Exercise aim:
Write out the data in full, exactly as shown.

Source material:

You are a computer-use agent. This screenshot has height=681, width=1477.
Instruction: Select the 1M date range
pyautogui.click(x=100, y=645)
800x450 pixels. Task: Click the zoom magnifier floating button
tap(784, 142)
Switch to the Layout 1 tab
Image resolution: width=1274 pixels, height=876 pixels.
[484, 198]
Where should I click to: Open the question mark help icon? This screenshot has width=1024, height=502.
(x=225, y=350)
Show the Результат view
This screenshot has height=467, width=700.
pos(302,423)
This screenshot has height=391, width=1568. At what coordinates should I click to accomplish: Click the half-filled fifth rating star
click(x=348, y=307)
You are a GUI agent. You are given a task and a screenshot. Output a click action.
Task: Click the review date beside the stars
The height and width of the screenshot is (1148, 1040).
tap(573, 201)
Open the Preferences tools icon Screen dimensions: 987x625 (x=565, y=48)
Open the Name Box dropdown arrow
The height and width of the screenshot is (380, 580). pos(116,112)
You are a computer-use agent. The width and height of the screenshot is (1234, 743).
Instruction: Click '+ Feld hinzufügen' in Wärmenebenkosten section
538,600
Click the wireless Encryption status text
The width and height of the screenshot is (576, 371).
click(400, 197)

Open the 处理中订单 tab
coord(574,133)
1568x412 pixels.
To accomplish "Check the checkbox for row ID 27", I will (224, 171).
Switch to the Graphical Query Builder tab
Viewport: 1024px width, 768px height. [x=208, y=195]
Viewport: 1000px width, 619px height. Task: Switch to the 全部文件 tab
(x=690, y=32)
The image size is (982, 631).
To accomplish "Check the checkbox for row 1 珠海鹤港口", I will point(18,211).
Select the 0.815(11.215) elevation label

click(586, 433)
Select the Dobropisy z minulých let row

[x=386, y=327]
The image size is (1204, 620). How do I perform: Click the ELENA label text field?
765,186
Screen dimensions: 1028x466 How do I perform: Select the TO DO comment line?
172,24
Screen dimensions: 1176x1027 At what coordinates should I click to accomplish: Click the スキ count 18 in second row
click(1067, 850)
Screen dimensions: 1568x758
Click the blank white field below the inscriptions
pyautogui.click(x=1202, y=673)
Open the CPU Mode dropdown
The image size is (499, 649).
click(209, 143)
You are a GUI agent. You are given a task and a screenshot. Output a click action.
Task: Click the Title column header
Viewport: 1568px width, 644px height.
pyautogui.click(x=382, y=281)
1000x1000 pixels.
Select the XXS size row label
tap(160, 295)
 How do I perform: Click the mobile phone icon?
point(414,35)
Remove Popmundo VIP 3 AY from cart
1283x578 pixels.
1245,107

Solution below:
You are a computer-use agent. This screenshot has height=681, width=1477.
Instruction: Select the 1M date range
pyautogui.click(x=100, y=645)
800x450 pixels. Task: Click the zoom magnifier floating button
tap(784, 142)
Switch to the Layout 1 tab
Image resolution: width=1274 pixels, height=876 pixels.
[484, 198]
Where should I click to: Open the question mark help icon? This screenshot has width=1024, height=502.
(x=225, y=350)
Show the Результат view
This screenshot has height=467, width=700.
pos(302,423)
This screenshot has height=391, width=1568. At what coordinates should I click to accomplish: Click the half-filled fifth rating star
click(x=348, y=307)
You are a GUI agent. You are given a task and a screenshot. Output a click action.
Task: Click the review date beside the stars
The height and width of the screenshot is (1148, 1040).
tap(573, 201)
Open the Preferences tools icon Screen dimensions: 987x625 (x=565, y=48)
Open the Name Box dropdown arrow
The height and width of the screenshot is (380, 580). pos(116,112)
You are a computer-use agent. The width and height of the screenshot is (1234, 743).
Instruction: Click '+ Feld hinzufügen' in Wärmenebenkosten section
538,600
Click the wireless Encryption status text
The width and height of the screenshot is (576, 371).
click(400, 197)

Open the 处理中订单 tab
coord(574,133)
1568x412 pixels.
To accomplish "Check the checkbox for row ID 27", I will (224, 171).
Switch to the Graphical Query Builder tab
Viewport: 1024px width, 768px height. [x=208, y=195]
Viewport: 1000px width, 619px height. Task: Switch to the 全部文件 tab
(x=690, y=32)
The image size is (982, 631).
To accomplish "Check the checkbox for row 1 珠海鹤港口", I will point(18,211).
Select the 0.815(11.215) elevation label

click(586, 433)
Select the Dobropisy z minulých let row

[x=386, y=327]
The image size is (1204, 620). How do I perform: Click the ELENA label text field?
765,186
Screen dimensions: 1028x466 How do I perform: Select the TO DO comment line?
172,24
Screen dimensions: 1176x1027 At what coordinates should I click to accomplish: Click the スキ count 18 in second row
click(1067, 850)
Screen dimensions: 1568x758
Click the blank white field below the inscriptions
pyautogui.click(x=1202, y=673)
Open the CPU Mode dropdown
The image size is (499, 649).
click(209, 143)
You are a GUI agent. You are given a task and a screenshot. Output a click action.
Task: Click the Title column header
Viewport: 1568px width, 644px height.
pyautogui.click(x=382, y=281)
1000x1000 pixels.
Select the XXS size row label
tap(160, 295)
 How do I perform: Click the mobile phone icon?
point(414,35)
Remove Popmundo VIP 3 AY from cart
1283x578 pixels.
1245,107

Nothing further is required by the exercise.